Problem 1 –
Answer these questions using the toy safety article:
(a) About how many children went to the emergency room last year?
(b) What object does Dr. Kara Carter use as a guide for which toys are too small?
(c) How old is Nellie Chavez's child?
Problem 2 – Extend the toy safety article with a few more paragraphs, picking up after its final quote from Dr. Carter.

Excerpt provided –
--- --- ---

Are your kids' toys safe?

December 16, 2011 5:12:51 PM PST
Almost 200,000 children went to the emergency room last year. Most were injured on scooters, and many of them had a head injury because they weren't wearing a helmet. Parents buying smaller toys for Christmas gifts shouldn't presume they're safe, just because they're made for children.

Parents are desperate to buy the Christmas toys that their children are asking for, and the last thing they're worried about as they shop in these waning days before Christmas is cord length, or batteries that fall out and choking hazards.

"The smaller toys I get really nervous about; you hear about it all the time, about kids choking," said Nellie Chavez, a mother of a four-year-old.

This is how it happens: a toy school bus looks harmless but watch the wheels, they pop off. Kelsey-Seybold pediatrician Dr. Kara Carter uses a toilet paper roll as a guide for what's too small:

"If the object is small enough to fit into this toilet paper roll it's too small to give to any child under three years old," Dr. Carter said.

This wooden duck seems safe. But the chord is so long it could strangle a baby.

"For chords in the crib, it should be less than 12 inches," Dr. Carter said.

--- --- ---

Records supplied –
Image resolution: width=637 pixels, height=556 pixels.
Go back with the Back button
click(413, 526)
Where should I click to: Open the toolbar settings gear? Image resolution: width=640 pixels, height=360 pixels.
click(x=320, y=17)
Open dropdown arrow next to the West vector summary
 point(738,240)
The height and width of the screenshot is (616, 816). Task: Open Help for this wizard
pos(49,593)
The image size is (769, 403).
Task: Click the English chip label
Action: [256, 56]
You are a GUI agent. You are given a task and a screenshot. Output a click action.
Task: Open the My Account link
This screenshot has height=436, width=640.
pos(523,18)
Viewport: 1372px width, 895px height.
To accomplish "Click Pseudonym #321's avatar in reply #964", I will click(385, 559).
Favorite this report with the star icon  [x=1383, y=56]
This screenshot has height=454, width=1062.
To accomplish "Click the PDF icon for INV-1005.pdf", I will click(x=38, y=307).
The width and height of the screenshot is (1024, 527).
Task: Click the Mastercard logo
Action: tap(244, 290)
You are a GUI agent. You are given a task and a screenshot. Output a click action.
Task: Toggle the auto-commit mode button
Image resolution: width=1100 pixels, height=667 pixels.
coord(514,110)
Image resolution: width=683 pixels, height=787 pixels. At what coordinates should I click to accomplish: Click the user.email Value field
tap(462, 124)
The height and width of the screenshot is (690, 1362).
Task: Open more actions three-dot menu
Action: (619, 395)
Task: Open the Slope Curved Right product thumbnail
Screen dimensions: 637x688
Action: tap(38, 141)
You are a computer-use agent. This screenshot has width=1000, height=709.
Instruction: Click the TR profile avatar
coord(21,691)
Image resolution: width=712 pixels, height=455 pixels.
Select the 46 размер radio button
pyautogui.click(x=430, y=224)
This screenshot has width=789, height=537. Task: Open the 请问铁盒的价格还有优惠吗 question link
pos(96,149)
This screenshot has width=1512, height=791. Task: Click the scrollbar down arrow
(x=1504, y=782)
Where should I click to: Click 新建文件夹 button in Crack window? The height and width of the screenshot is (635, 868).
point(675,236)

--- --- ---

Output 1 –
(a) Almost 200,000 children.
(b) A toilet paper roll.
(c) Four years old.

Output 2 –
So when you're looking through Santa's workshop for the toy of your child's dreams, beware of some toys. They could give you a surprise that no one wants on Christmas morning. Imagine your four-year-old wielding it against a sibling's eye! Here's a bow with lots of instructions.

"It tells children not to pull it back at more than half strength. This made for eight-year-olds, so tell an eight-year-old not to pull it back half strength. Also it says don't aim it at anybody," Dr. Carter said.

The American Academy of Pediatrics recommends toys that are:

  • Sturdy
  • No points or sharp edges
  • Larger than 2 inches by 1 inch
  • Avoid toys made of lead or cadmium
  • Avoid button batteries
  • And toys with high powered magnets

Simple rules to keep the family at home, not the emergency room on Christmas day.

Last year, 17 children died in toy-related deaths. Most of those were caused by choking. Signs a child is choking include lips or mouth turning blue, gagging, drooling, or confusion.